• Text passage:
○ ○ ○ ○ ○

The quantitative description between chemical reaction
rates and
nucleophilicity parameters plays a crucial role in organic chemistry.
In this regard, the formula proposed by Mayr et al. and the constructed
reactivity database are important representatives. However, the determination
of Mayr’s nucleophilicity parameter N often
requires time-consuming experiments with reference electrophiles in
the solvent. Several machine learning (ML)-based models have been
proposed to realize the data-driven prediction of N in recent years. However, in addition to DFT-calculated electronic
descriptors, most of them also use a set of artificially predefined
structural descriptors as input, which may result in a biased representation
of the nucleophile’s structural information depending on descriptors’
definition preference. Compared with traditional ML algorithms, graph
neural networks (GNNs) can naturally take the molecule’s structural
information into account by applying the message passing technique.
We herein proposed a SchNet-based GNN model that only takes the molecular
conformation and solvent type as input. The model achieves a comparable
performance to the previous benchmark study on 10-fold cross-validation
of 894 data points (R2 = 0.91, RMSE =
2.25). To enhance the model’s ability to capture the molecule’s
electronic information, some DFT-calculated parameters are then incorporated
into the model via graph global features, and substantial improvement
is achieved in the prediction precision (R2 = 0.95, RMSE = 1.63). These results demonstrate that both structural
and electronic information are important for the prediction of N, and GNN can integrate these two kinds of information
more effectively

○ ○ ○ ○ ○

• Stored data:

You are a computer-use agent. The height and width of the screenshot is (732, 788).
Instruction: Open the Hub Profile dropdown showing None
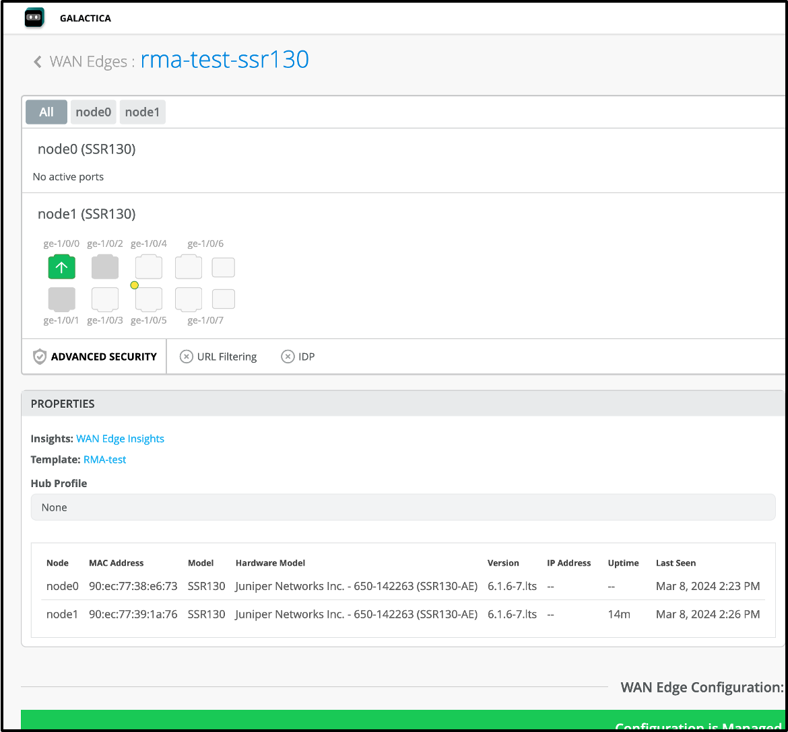(403, 507)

○ ○ ○ ○ ○

• Required work:
**A)** Answer these questions from the nucleophilicity passage, one line each:
(i) How many data points were used in the 10-fold cross-validation?
(ii) What two inputs does the SchNet-based model take?
(iii) What R2 and RMSE were reached after DFT-calculated parameters were added as graph global features?
**B)** Reproduce the nucleophilicity passage between "In this regard, the" and "message passing technique.", inclusive.

• Responses in order:
**A)**
(i) 894
(ii) The molecular conformation and the solvent type
(iii) R2 = 0.95, RMSE = 1.63

**B)**
In this regard, the formula proposed by Mayr et al. and the constructed
reactivity database are important representatives. However, the determination
of Mayr’s nucleophilicity parameter N often
requires time-consuming experiments with reference electrophiles in
the solvent. Several machine learning (ML)-based models have been
proposed to realize the data-driven prediction of N in recent years. However, in addition to DFT-calculated electronic
descriptors, most of them also use a set of artificially predefined
structural descriptors as input, which may result in a biased representation
of the nucleophile’s structural information depending on descriptors’
definition preference. Compared with traditional ML algorithms, graph
neural networks (GNNs) can naturally take the molecule’s structural
information into account by applying the message passing technique.